China kauft sofort amerikanische Agrarprodukte im Volumen von 40 bis 50 Milliarden Dollar. Diese „Phase eins“ eines umfassenderen Abkommens beinhalte unter anderem auch die Vorbereitung zu Themen Schutz geistigen Eigentums, Finanzdienstleistungen und Währungsfragen, sagte Trump im Weißen Haus. Die restlichen Streitpunkte sollen dann in einer zweiten und womöglich dritten Phase geklärt werden. Das wichtigste an der ganzen Sache ist wohl nicht der abgeschlossene Deal, sondern die Tatsache, dass eine weitere Verschärfung des Handelskonfliktes vom Tisch ist. Weitere Strafzölle im Oktober und im November sind erst einmal vom Tisch. An der aktuellen Lage hat sich allerdings nicht viel geändert. Die bestehenden Strafzölle belasten die globale Wirtschaft weiterhin. Auch die Märkte haben sich zwar in einer ersten Reaktion euphorisch gezeigt und starke Kursgewinne verzeichnet, zu Beginn der neuen Woche hat aber keine fortschreitende Entspannungsrally angesetzt, sondern die Märkte sind zunächst wieder in Habachtstellung gegangen.

Analysten sind sich einig – Der Deal bedeutet nur wenig

Unter den Analysten und Marktbeobachtern weicht die Meinung ebenfalls stark von Trumps Euphorie ab und es herrscht eher die Warnung vor, dass die Kernprobleme wenig bis gar nicht in dem Zwischenabkommen behandelt werden und es jederzeit wieder zu einem Abbruch der Verhandlungen kommen könnte, wie es bereits im Mai der Fall gewesen ist, wo zuerst kommuniziert wurde, dass man einem umfassenden Abkommen bereits sehr nahe sei und die Verhandlungen dann plötzlich zum Erliegen gekommen waren.

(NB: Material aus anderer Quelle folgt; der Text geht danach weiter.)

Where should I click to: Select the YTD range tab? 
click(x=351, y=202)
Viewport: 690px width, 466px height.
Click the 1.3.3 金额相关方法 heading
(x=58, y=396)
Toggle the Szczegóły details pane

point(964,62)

„Wir sind der Meinung, dass der von Trump mit China eingegangene ‚substanzielle‘ Deal eher ein Waffenstillstand als ein echtes Geschäft ist“, sagte Christiaan Tuntono, Senior-Ökonom für den asiatisch-pazifischen Raum bei Allianz Global Investors gegenüber CNBC. „Während dieses Abkommen in der ersten Phase ein Abkommen genannt wird, wird dadurch weder die bestehende Zollbelastung für den Handel zwischen den USA und China beseitigt noch die Unsicherheit verringert, mit der die Unternehmen in künftigen Beziehungen zwischen den USA und China konfrontiert sind“, fügte Tuntono hinzu.

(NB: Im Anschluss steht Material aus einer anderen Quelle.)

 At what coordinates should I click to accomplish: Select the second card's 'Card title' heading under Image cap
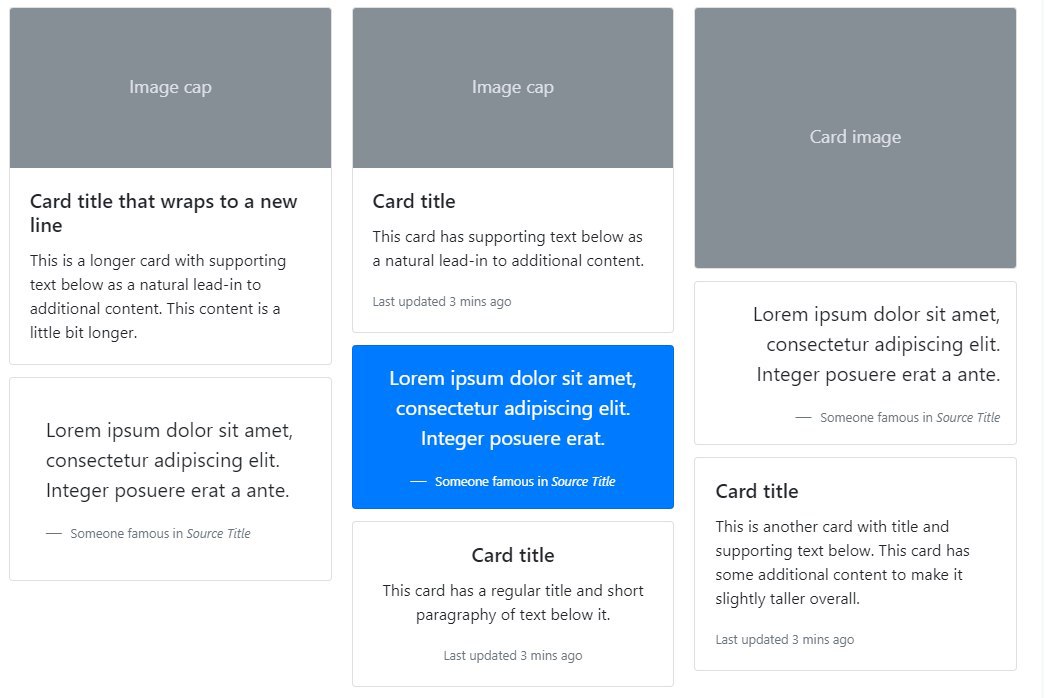[x=414, y=201]
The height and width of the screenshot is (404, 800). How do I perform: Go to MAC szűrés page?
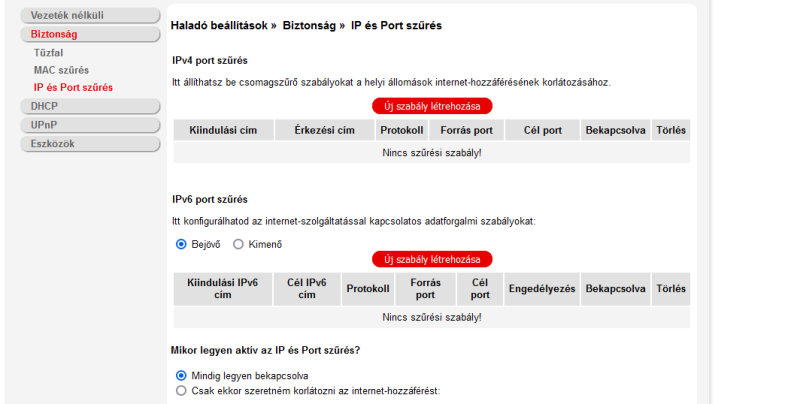pyautogui.click(x=61, y=70)
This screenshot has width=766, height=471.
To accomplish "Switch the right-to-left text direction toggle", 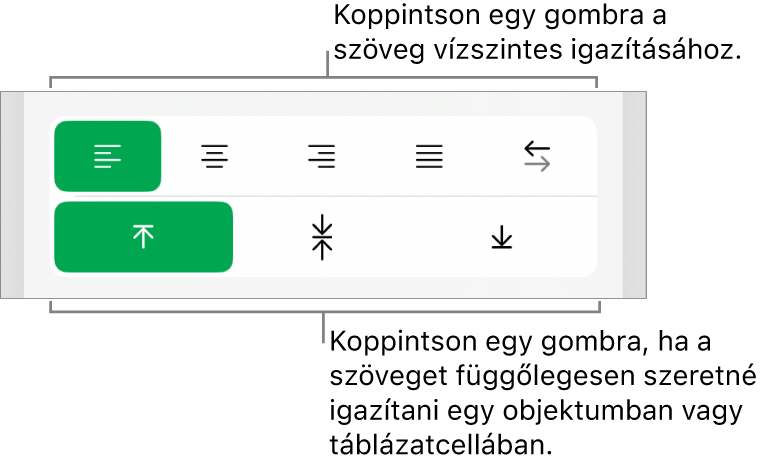I will (x=537, y=156).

Die Gespräche im Sommer scheiterten, weil China sich Berichten zufolge nicht zu Gesetzesänderungen verpflichten wollte, um die Bedenken der USA in Bezug auf Diebstahl von geistigem Eigentum, erzwungenen Technologietransfer und Währungsmanipulationen auszuräumen. Und genau diese Kernpunkte sind bisher weiterhin nicht angetastet, daher messen die meisten Marktbeobachter diesem Zwischenabkommen nur eine geringe Substanz zu.

Morgan Stanley erwartet keine bedeutende Erholung in der Wirtschaft

Auch Morgan Stanley sieht in dem Teilabkommen eine „ungewisse“ Vereinbarung und sieht auch danach keinen Weg, um einen Weg aus der Zollspirale zu finden. „Es gibt noch keinen gangbaren Weg, um die bestehenden Zölle zu senken, und die Eskalation der Zölle bleibt ein bedeutendes Risiko“, hieß es in einer Mitteilung. „Wir erwarten daher noch keine bedeutende Erholung des Unternehmensverhaltens, die die globalen Wachstumserwartungen in die Höhe treiben würde.“

Auch in Deutschland reagierte der Bundesverband Großhandel, Außenhandel, Dienstleistungen (BGA) mit Skepsis auf die von Trump verkündete Einigung. „Nach den zahlreichen Kapriolen des US-Präsidenten vor und zurück bleibt erst einmal ein gesundes Stück Skepsis, was diese Teileinigung wert ist“, erklärte BGA-Präsident Holger Bingmann. Die für Dienstag geplante Verschärfung der US-Strafzölle auf chinesische Waren sei zwar vorerst vom Tisch, sagte auch Anlagestratege Michael Hewson vom Brokerhaus CMC Markets. Dies gelte aber nicht für den im Dezember angepeilten nächsten Schritt. "Dieser sogenannte Deal wird den Ausblick für den Welthandel kaum ändern, da China kaum mehr als den Kauf zusätzlicher US-Agrarprodukte versprochen hat."